Over the years I’ve tried most dying techniques; tea, parisienne essence and coffee… and I have to say that I prefer coffee.
All three are great dyes, but they do vary in the final colour you achieve. Coffee looks to me more like the natural colour of aging you get with both fabrics and papers.
Above is my collection of things I intended to dye this week – book paper, calico, wool felt, paper flowers, cotton tape, fabric and paper doilies, lace, ribbon and a small selection of wood items like cotton spools and mini pegs.
All of these things are for my Christmas projects.
I usually dye quite a few things at once, but this technique is so quick and easy I have been known to make up a batch of coffee dye just for one or two items.
How to use coffee as a dye
I’m sure there are many different ways to dye with coffee, this is just the way I do it and what I’ve found works for me.
I make up a strong coffee brew. This one had 10 teaspoons of coffee to about 3 cups of boiling water. Stir to dissolve coffee grounds and leave to cool.
Depending on what I’m dyeing, I use a large bowl for fabrics, laces etc or an oblong lasagna dish for book papers.
I pre rinse all fabrics to remove any sizing and I also add my fabric items to the mix while they are still wet.
Immerse a selection of items into the cold coffee mix. Stir occasionally to ensure all items are completely covered by the liquid.
Dyeing times vary, depending on what you are dyeing, but 30 minutes seems to be my favourite time for most things. You may want to experiment with this to see what works best for the project materials you require.
When I’m satisfied with the colour, I take any fabric items out and rinse under cool running water. You will lose a little colour in this step, plus the item will dry lighter.
Tip: items look darker when they are first removed from the liquid, so aim for a slightly darker colour than you require when finished. You can repeat the process if you decide the item is not dark enough after drying.
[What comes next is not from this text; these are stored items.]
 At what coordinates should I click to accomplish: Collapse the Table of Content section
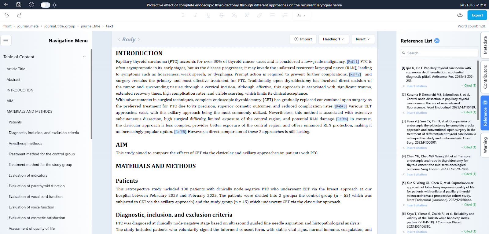[x=84, y=57]
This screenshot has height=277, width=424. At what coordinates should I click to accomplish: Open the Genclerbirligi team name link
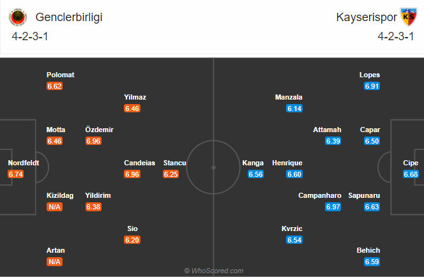pos(69,17)
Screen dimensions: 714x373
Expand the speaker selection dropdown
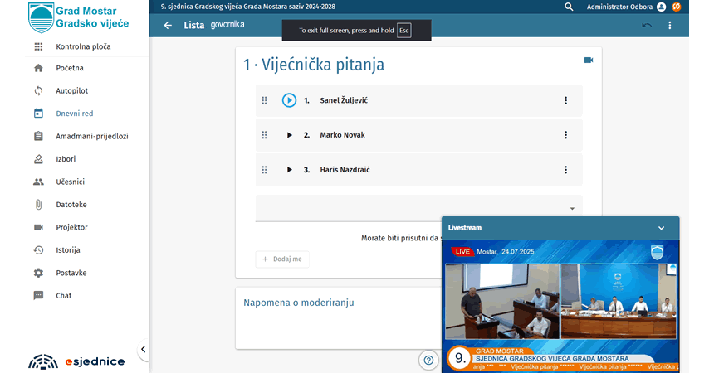(x=572, y=209)
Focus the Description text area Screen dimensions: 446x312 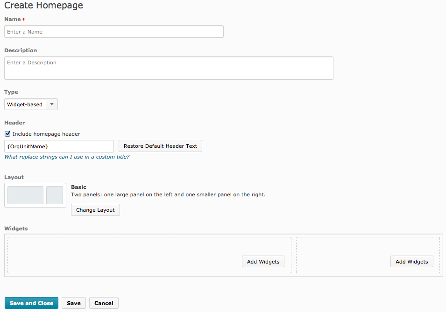[x=169, y=68]
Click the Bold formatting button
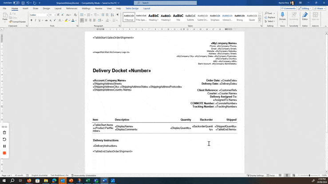Viewport: 328px width, 184px height. (x=31, y=20)
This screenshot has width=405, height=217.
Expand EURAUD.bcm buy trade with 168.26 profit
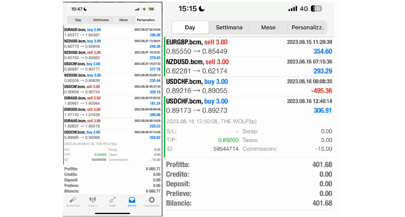click(112, 32)
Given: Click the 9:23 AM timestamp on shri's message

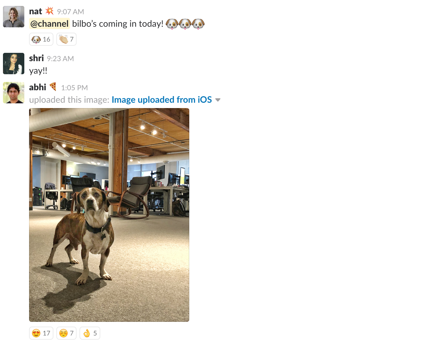Looking at the screenshot, I should [x=60, y=59].
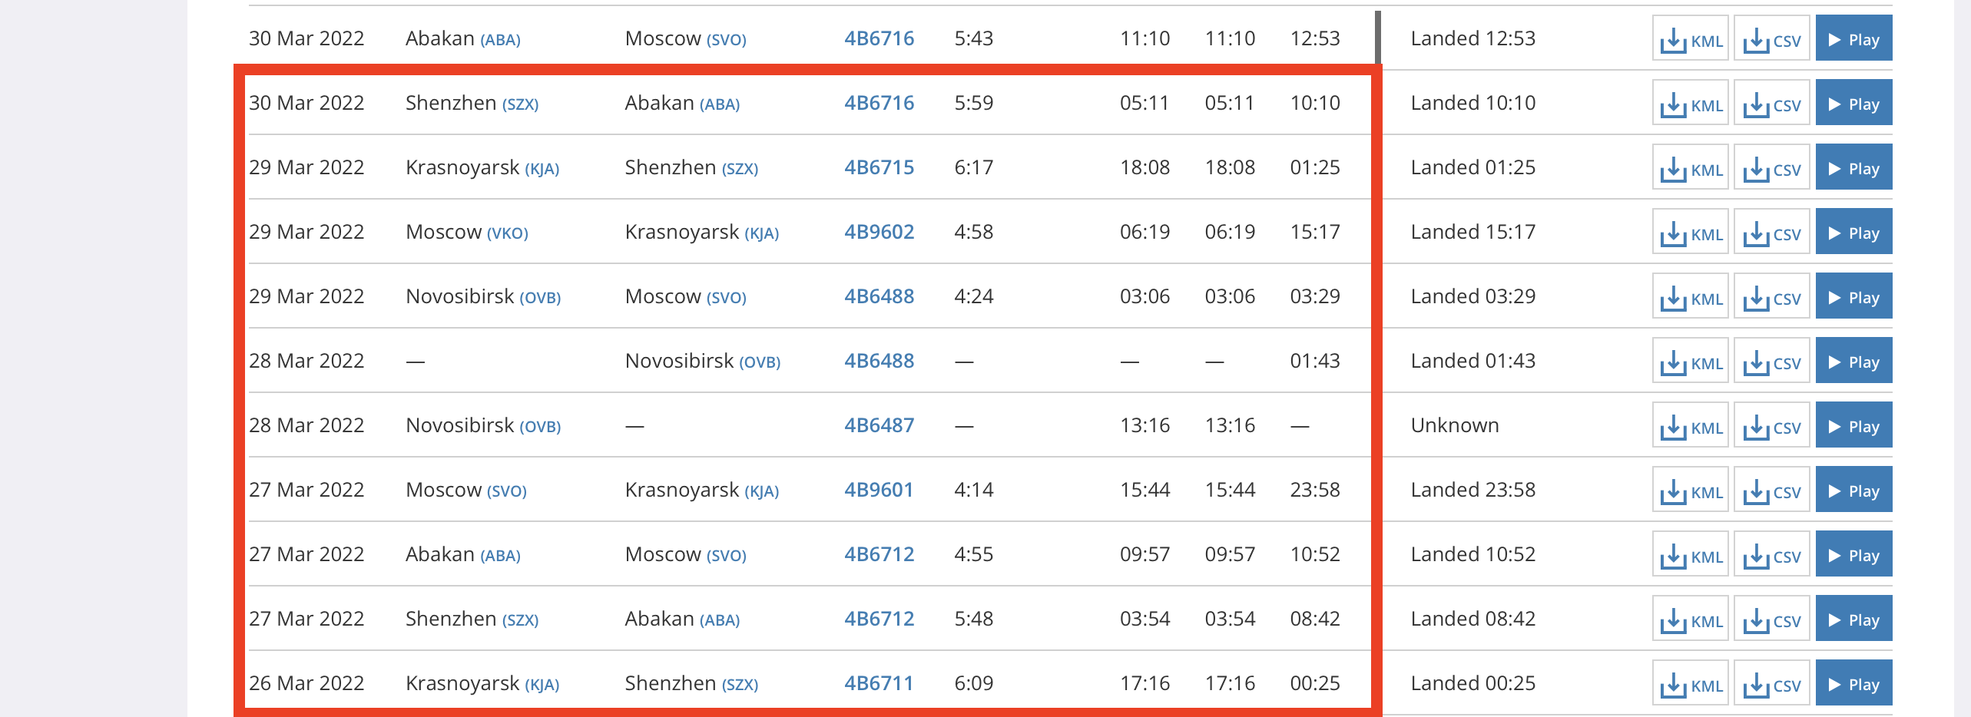Image resolution: width=1971 pixels, height=717 pixels.
Task: Download KML for the Unknown status flight
Action: point(1690,425)
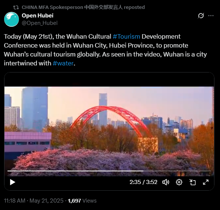
Task: Click the tweet body text
Action: [105, 50]
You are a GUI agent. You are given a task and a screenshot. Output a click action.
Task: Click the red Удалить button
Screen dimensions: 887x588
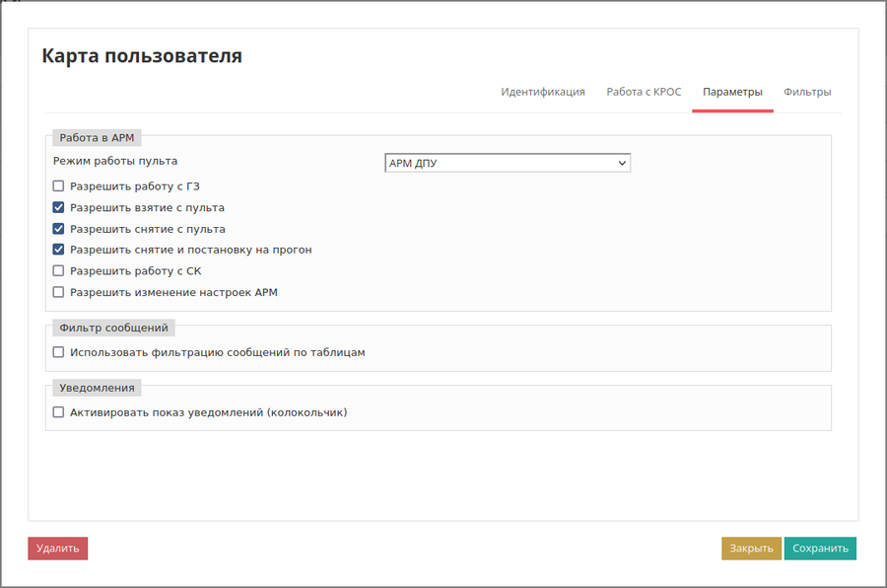point(57,549)
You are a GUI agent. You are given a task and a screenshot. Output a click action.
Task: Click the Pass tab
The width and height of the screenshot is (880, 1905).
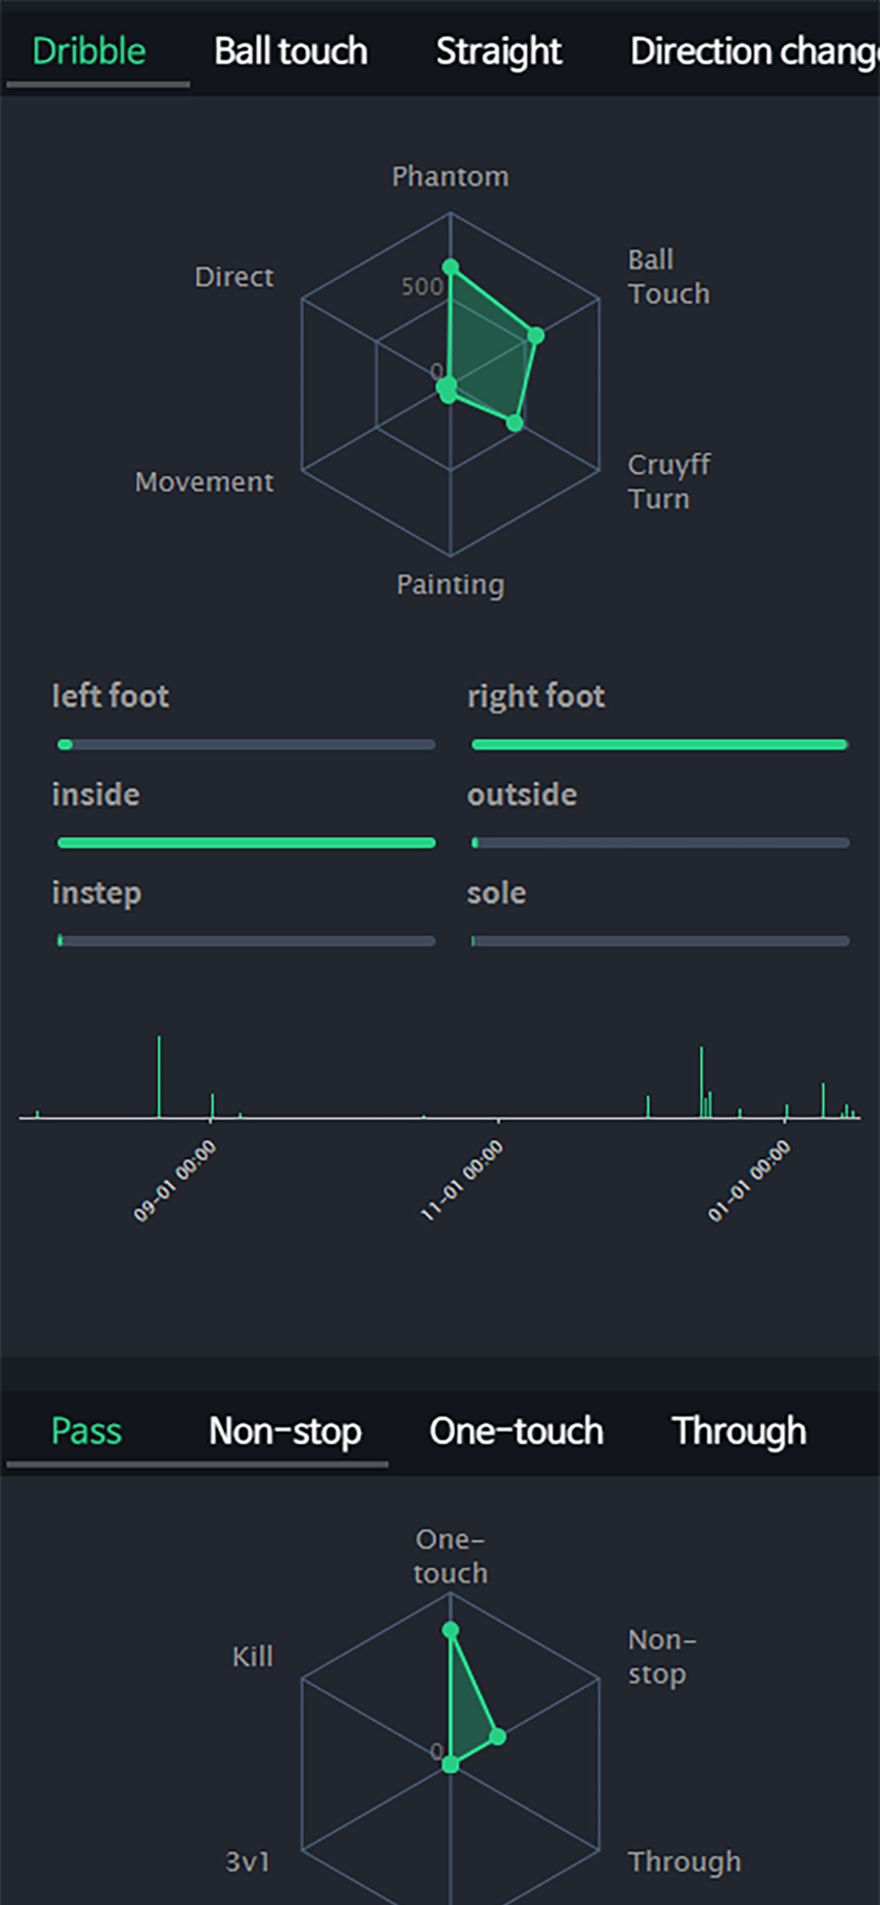coord(86,1431)
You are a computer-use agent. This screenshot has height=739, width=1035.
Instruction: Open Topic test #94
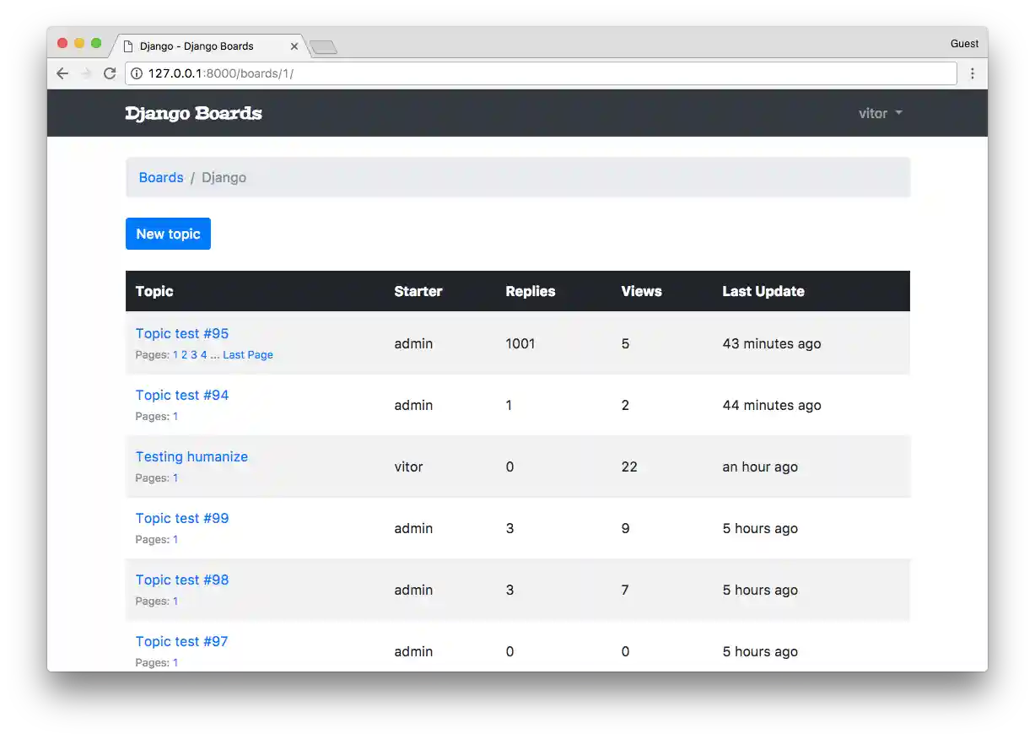pyautogui.click(x=182, y=395)
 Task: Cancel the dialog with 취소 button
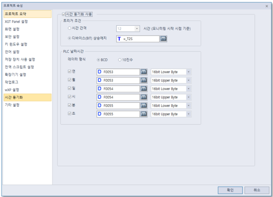pos(257,190)
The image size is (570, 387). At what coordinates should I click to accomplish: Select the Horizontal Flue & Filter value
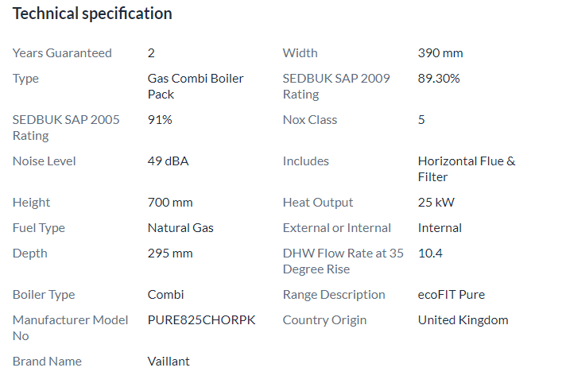tap(467, 169)
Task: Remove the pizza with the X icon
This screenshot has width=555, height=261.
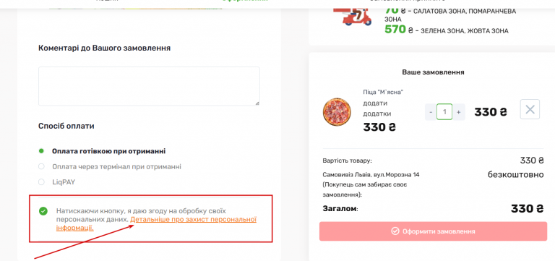Action: click(530, 109)
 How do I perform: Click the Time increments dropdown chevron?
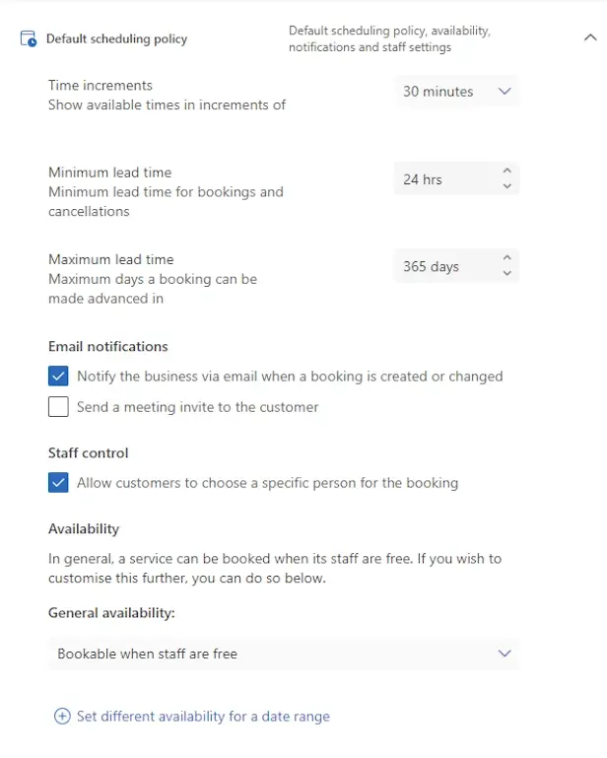[505, 92]
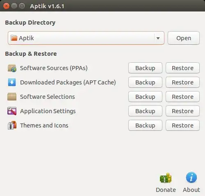Click the Software Sources globe package icon
This screenshot has width=205, height=196.
(x=12, y=68)
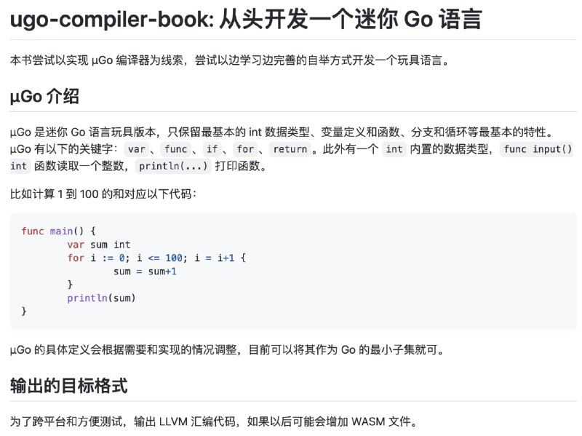Screen dimensions: 582x436
Task: Click the inline 'println(...)' code snippet
Action: point(173,166)
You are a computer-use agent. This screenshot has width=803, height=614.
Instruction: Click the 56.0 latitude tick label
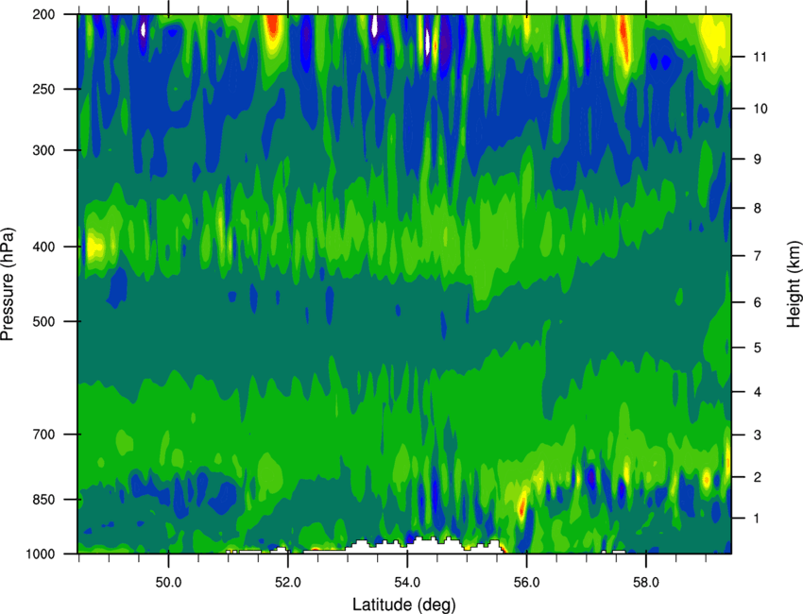527,583
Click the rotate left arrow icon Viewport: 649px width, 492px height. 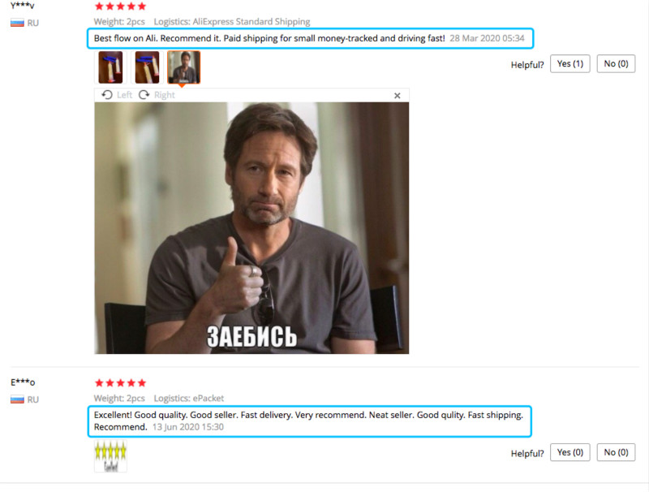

Paper’s don’t generally need as long as fabric. If you have a delicate paper item, you can also use a foam brush to paint on dye rather than immersing in the coffee dye.
I like to dry my dyed items naturally, but many people do dry them in the oven.
For seam binding ribbon, I roll it up in a ball, twisting the ribbon in a messy ball and securing with several rubber bands. Immerse in coffee dye. When it dries the colour will vary, which gives it a great vintage look!
Tip: Coffee dyeing is also perfect for any vintage fabric doilies that you can’t remove stains from. The dye covers them up.
So now you know the secret contained in my box of vintage craft supplies!
Do you use any food items for dyeing?